Marine’s Eye View: Severe Clear
Yes sir, the Marines certainly can use some strong language. They will also fight and die for their country without so much as a second thought. All of which comes through loud and clear in Kristian Fraga’s Severe Clear (trailer here), a documentary edited from video recorded by USMC First Lieutenant Mike Scotti and his fellow Marines that opens this Friday in New York and San Diego (home to MCAS Miramar and the Naval Base).
What started as notes for a projected book became a video diary and ultimately a theatrical documentary, divided into chapters that follow the Marine’s tour of duty. Strictly speaking, it seems like Scotti ought to be credited as the director of Severe, with Fraga listed as editor and co-producer. After all, it was Scotti who shot most of the footage and acquired the rest from his Marine brothers. His is the dominant voice that speaks on behalf of his comrades, though how representative his current disillusionment is will obviously be debatable.

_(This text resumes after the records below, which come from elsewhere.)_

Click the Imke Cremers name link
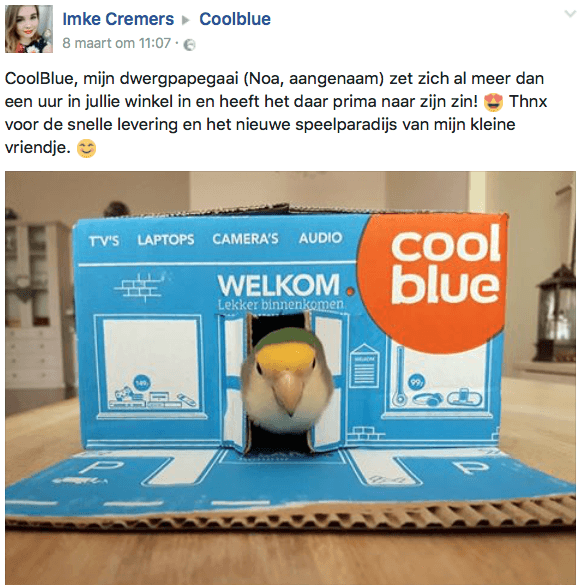 click(x=118, y=19)
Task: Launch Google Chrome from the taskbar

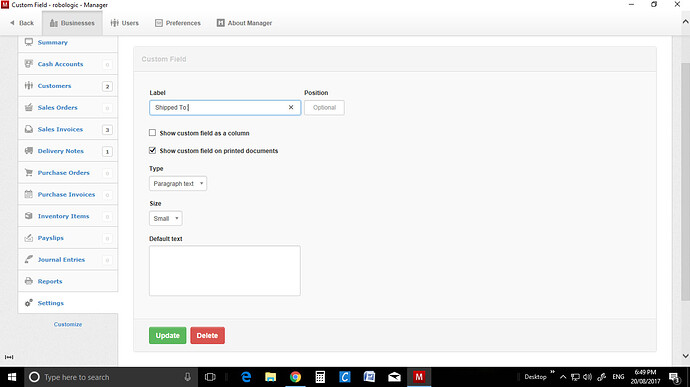Action: (x=295, y=377)
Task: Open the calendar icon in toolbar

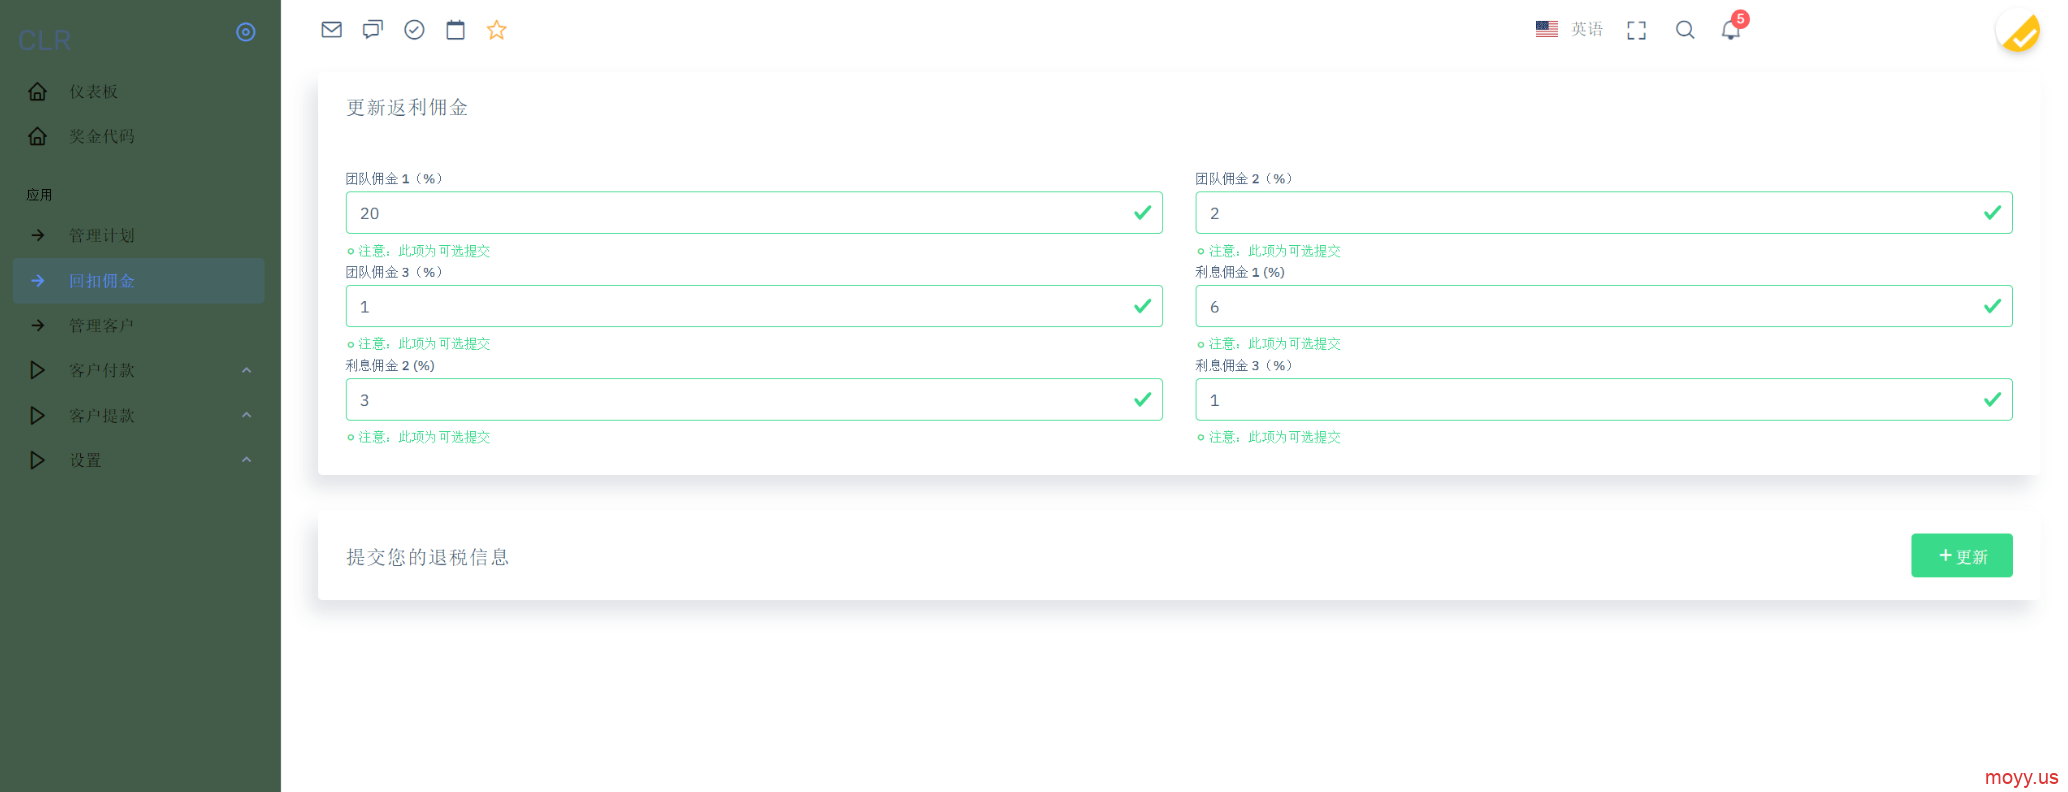Action: (x=455, y=30)
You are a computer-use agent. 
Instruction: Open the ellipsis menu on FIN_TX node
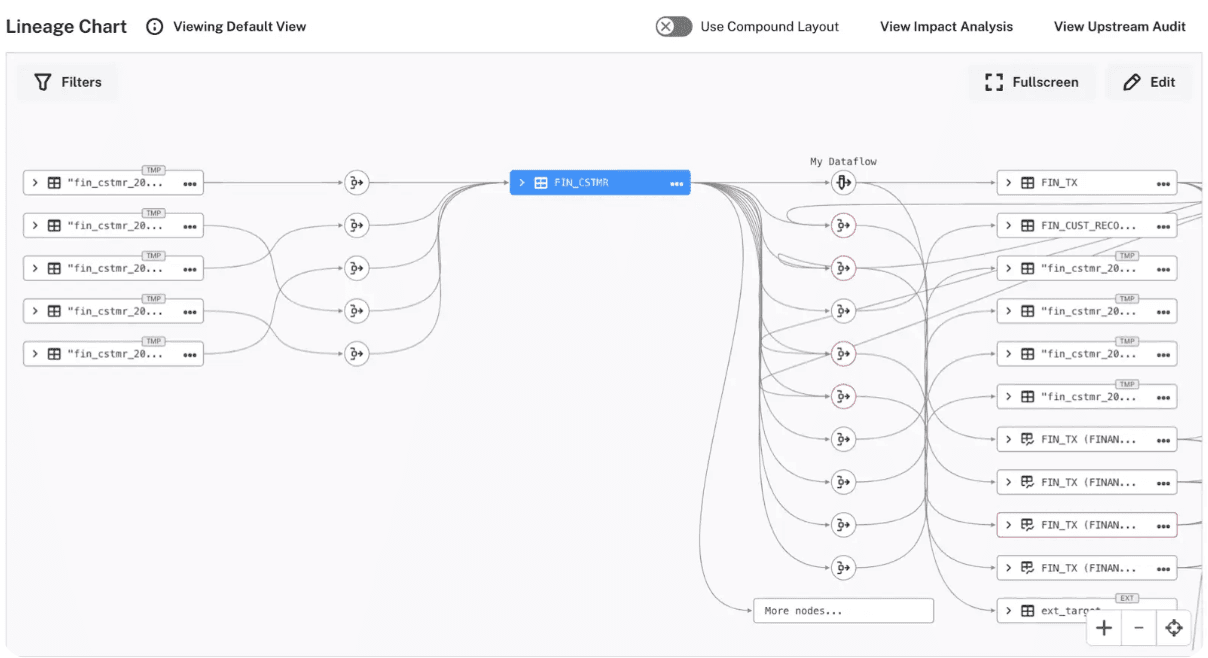point(1165,182)
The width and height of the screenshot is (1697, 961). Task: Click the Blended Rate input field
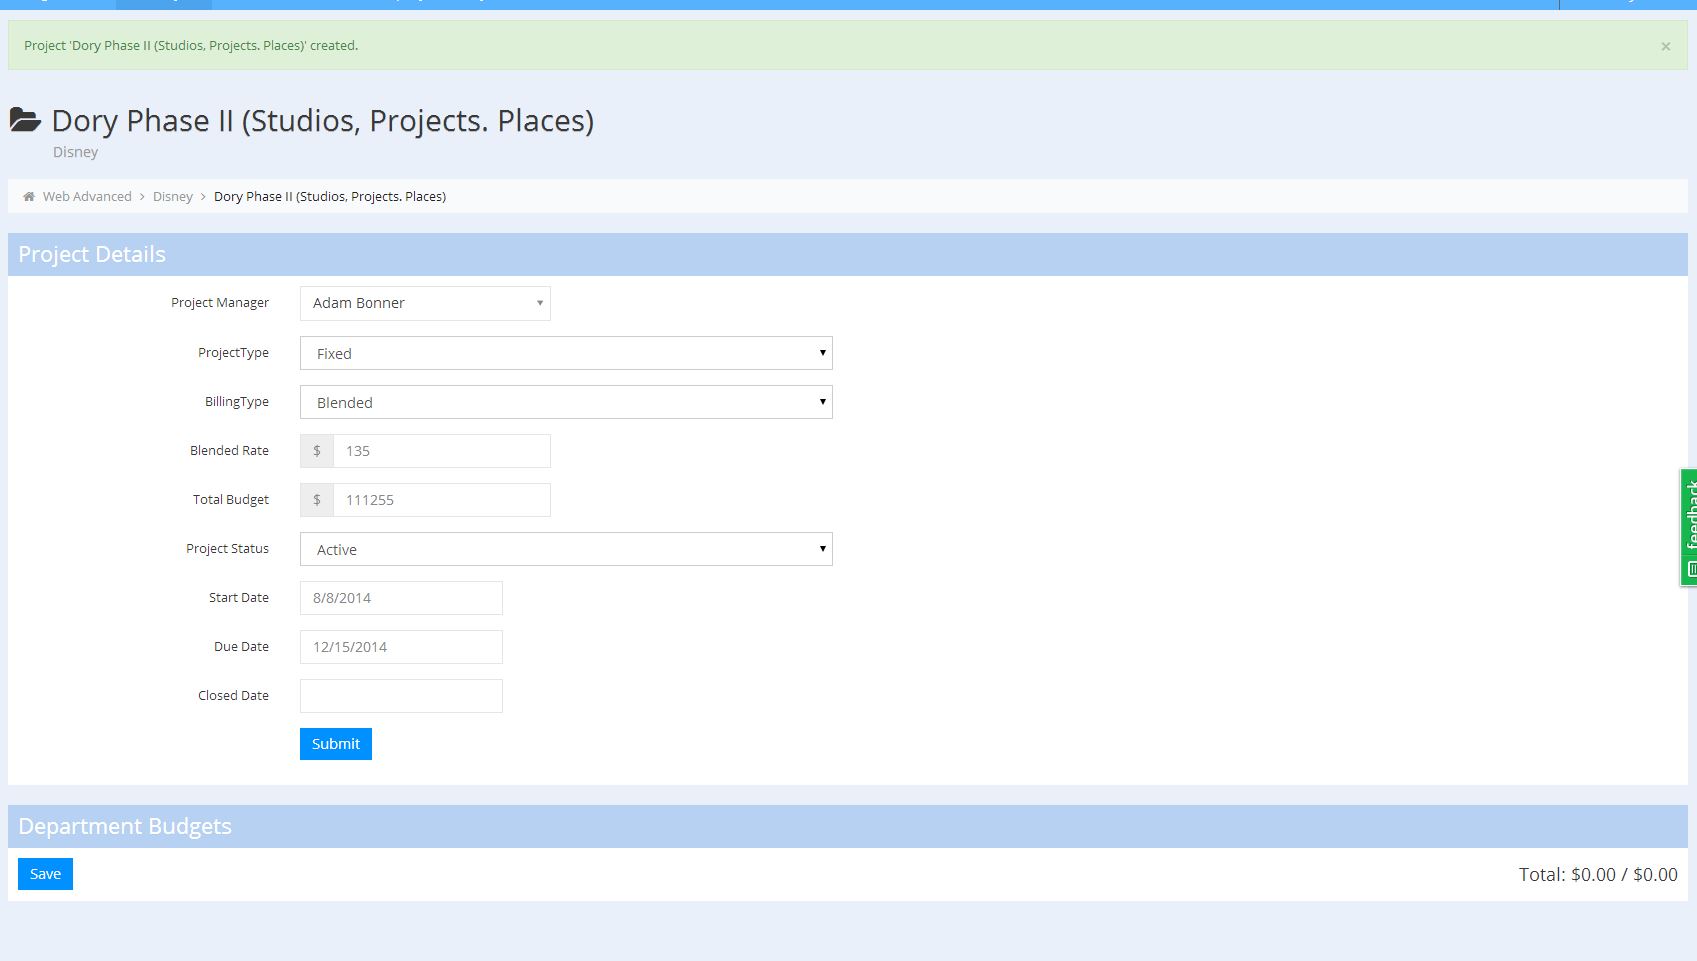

Scotti wanted to show people the realities of war, and his film certainly does that. However, in the age of embeds and documentaries like Brothers at War, Severe’s battle scenes are definitely dramatic (indeed, Scotti has a good eye for visuals), but not exactly groundbreaking. However, it makes an incredibly valuable contribution by letting viewers hear the Marines themselves in their own unvarnished words. Truly, more F-bombs are dropped in Severe than smart bombs, by a factor of about a thousand, but it really gives the audience a sense of how they think.
There are three really unforgettable sequences in Severe (which is about three more than most films). The first is Scotti’s attitude rich explanation of what it means to be a Marine that is probably destined to become an internet sensation on youtube. The filmmaker tells us: “I believe every Marine is inherently loyal and a whole lot crazy,” and much more that I cannot quote here.
Perhaps even more memorable is Scotti’s touching tribute to a casual high school friend, whose death at the World Trade Center directly inspires his service. The third unforgettable scene captures an officer’s address to the 1st Battalion as they embark on the initial push into Iraq. If not St. Crispin’s Day, it is still quite stirring and every American can be proud of the sentiments expressed.
Most critics will probably focus on Scotti’s criticism of the war, particularly the dearth of WMDs in Saddam’s armories. Yet, that misses the human element of the film, which is what is most compelling about it. Ultimately, Severe is quite a moving tribute to Scotti’s fellow Marines who willingly fight and die for their country and each other.